Lamentations: The least read book of the Bible?

Lamentations & Isaiah 53

In the five chapters of Lamentations, there are a number of recurring themes.

  1. The Bible does not try to sanitize the sorrow, grief and calamity that Judah is facing. God gives us permission to 'tell it like it is,' without feeling a need to put a positive spin on genuinely difficult things.

  2. The defeat of Judah is not attributed to the power of the surrounding nations but, perhaps surprisingly, to God himself. He brings about the conquest of Judah in order to see His people change their wayward heart and return to Him.

  3. Lamentations, unlike many other books in the Bible, doesn't end with a 'God-breaking-in-moment.' In fact, it is a long time (hundreds of years) before we see the answer to the anguish expressed in this book.

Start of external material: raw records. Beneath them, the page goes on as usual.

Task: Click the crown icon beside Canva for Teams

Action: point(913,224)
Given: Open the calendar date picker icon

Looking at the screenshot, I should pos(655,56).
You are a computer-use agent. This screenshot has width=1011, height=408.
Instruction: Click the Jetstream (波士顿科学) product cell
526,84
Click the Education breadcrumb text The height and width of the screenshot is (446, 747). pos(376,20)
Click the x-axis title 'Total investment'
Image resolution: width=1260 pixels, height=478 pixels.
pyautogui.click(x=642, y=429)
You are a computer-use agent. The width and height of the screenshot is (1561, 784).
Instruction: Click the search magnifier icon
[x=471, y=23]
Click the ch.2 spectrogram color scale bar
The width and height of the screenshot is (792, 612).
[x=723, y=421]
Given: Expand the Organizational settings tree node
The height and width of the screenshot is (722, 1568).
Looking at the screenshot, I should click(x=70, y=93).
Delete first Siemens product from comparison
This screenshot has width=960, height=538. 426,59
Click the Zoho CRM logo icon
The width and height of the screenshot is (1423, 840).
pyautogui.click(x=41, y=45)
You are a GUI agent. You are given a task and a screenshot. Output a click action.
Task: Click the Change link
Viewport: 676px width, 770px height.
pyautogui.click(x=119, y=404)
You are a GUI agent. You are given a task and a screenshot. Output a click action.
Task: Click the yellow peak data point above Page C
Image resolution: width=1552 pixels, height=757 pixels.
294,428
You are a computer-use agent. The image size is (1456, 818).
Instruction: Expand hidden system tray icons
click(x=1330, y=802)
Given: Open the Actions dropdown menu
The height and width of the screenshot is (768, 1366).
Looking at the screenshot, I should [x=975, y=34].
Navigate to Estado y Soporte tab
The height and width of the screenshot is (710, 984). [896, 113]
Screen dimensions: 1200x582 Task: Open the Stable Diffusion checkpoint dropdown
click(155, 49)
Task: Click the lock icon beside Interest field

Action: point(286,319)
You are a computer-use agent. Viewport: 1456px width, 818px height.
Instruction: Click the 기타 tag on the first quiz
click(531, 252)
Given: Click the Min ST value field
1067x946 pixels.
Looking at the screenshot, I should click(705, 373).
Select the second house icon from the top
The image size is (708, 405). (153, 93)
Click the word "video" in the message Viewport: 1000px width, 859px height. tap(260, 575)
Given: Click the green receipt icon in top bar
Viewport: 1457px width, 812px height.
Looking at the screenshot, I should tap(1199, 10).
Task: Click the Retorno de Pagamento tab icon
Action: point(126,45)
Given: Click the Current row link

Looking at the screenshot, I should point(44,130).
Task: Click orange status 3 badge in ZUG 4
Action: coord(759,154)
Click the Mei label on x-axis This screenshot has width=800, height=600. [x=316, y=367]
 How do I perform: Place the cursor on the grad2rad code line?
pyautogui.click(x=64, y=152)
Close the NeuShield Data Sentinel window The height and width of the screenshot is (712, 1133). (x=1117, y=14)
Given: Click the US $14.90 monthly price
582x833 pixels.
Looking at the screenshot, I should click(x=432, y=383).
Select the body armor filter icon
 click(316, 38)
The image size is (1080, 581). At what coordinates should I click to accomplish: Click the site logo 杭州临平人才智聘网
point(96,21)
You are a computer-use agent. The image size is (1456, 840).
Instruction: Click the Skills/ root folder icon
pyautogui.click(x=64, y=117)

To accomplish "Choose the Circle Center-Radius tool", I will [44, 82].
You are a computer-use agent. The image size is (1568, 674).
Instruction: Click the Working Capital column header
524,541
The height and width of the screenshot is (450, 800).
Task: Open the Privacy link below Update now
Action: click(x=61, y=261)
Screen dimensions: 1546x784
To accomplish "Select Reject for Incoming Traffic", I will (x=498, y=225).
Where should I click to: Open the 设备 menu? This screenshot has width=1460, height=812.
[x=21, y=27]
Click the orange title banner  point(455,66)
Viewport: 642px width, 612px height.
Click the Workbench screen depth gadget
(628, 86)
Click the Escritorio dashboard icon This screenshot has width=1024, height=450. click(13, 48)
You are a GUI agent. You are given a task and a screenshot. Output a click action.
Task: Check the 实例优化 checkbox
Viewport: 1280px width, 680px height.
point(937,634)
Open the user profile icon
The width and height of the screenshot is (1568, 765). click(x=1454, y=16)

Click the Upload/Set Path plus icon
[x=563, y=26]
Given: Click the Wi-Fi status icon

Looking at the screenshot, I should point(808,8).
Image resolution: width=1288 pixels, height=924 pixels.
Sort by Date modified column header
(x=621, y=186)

John Piper ('The Pleasures Of God'): 'Redemptive history is like a symphony with two great themes: the theme of God's passion to promote His glory; and the theme of God's inscrutable electing love for sinners who have scorned that very glory. Again and again all through the Bible these two great themes carry along the symphony of history. They interweave and interpenetrate and we know that some awesome Composer is at work here. But for centuries we don't hear the resolution. The harmony escapes us, and we have to wait... In the death of Jesus the two themes of God's love for His glory and His love for sinners is resolved."


In this life, we have an opportunity to repent and to follow Christ, but a day will come where everyone will have to face God. We will all be held responsible for how we have responded to Christ. Either the wrath of God will be on us, as it was on Judah at the time of the exile, or it will have been spent in full at the cross of Jesus.

John 3: 36: 'Whoever believes in the Son has eternal life; whoever does not obey the Son shall not see life, but the wrath of God remains on him.'


Questions

  • How can Lamentations help us, or people we are pastoring, when we're facing deep sorrow and difficulty? Do you think there is a tendency among Christians to avoid talking honestly about really hard circumstances?
  • Do you think God was 'stricter' and more of a disciplinarian in the Old Testament? Do you think the God of the New Testament differently? Given that God does not change, what did?
  • Why is Christ the answer to the anguish we see in Lamentations? What did he accomplish that the exile could not? Discuss the John Piper quote above.
  • Pray together in groups that those who do not yet know Christ would turn before it is too late.